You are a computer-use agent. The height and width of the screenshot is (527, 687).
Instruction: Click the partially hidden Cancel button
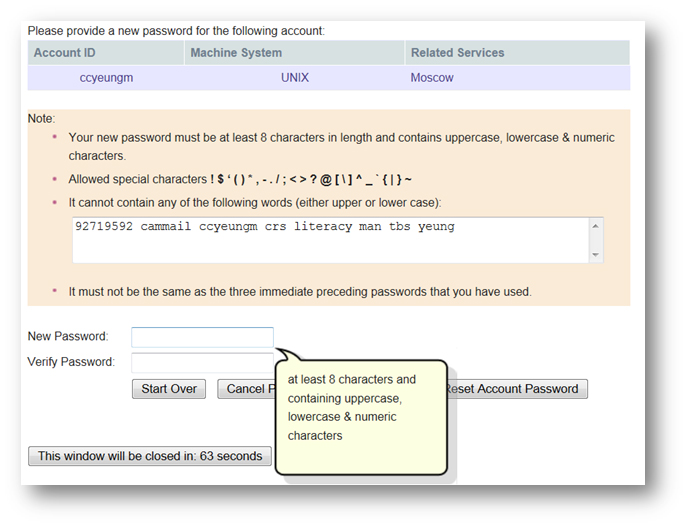click(x=244, y=389)
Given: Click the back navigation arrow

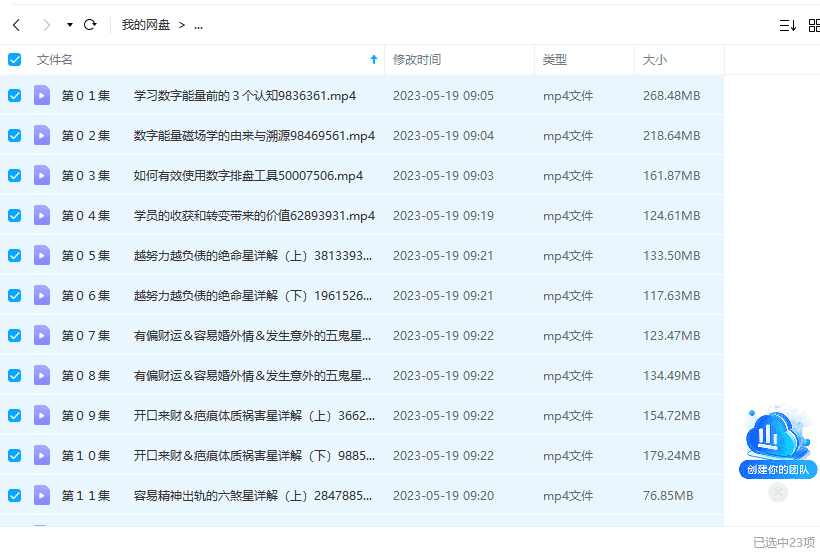Looking at the screenshot, I should tap(16, 25).
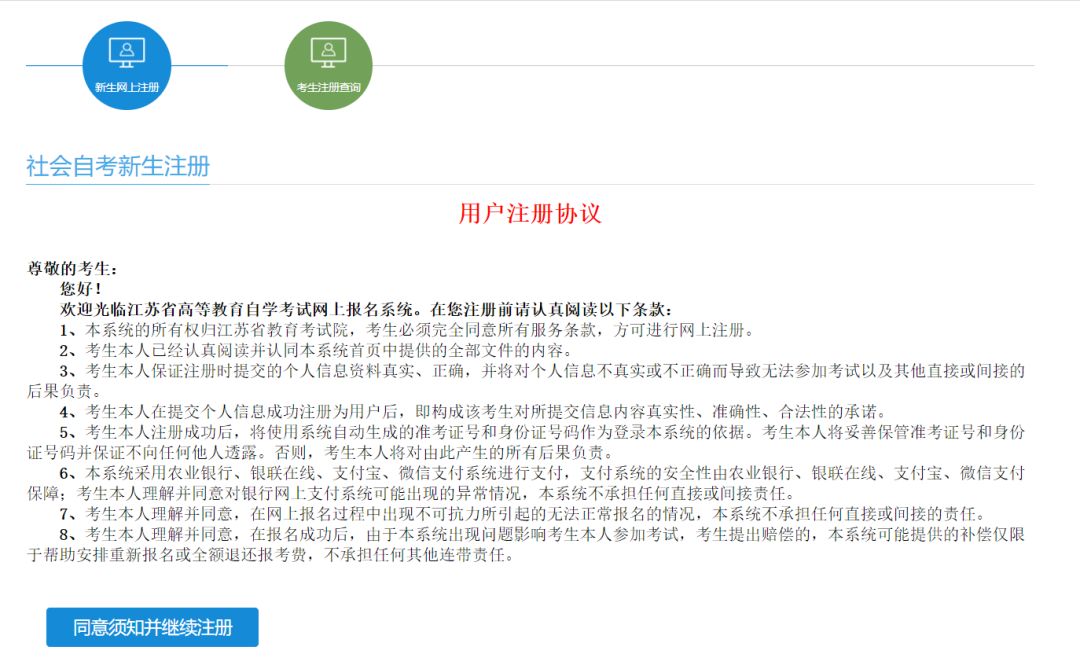
Task: Click the blue progress line left of 新生网上注册
Action: tap(53, 66)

• WHAT THE EXERCISE ASKS:
Reproduce the listing exactly. The pictures are to be omitted.

• EXERCISE OUTPUT:
You are a computer-use agent. The height and width of the screenshot is (527, 687).
Instruction: Click the partially hidden Cancel button
click(x=244, y=389)
Given: Click the back navigation arrow

Looking at the screenshot, I should tap(16, 25).
Task: Click the blue progress line left of 新生网上注册
Action: tap(53, 66)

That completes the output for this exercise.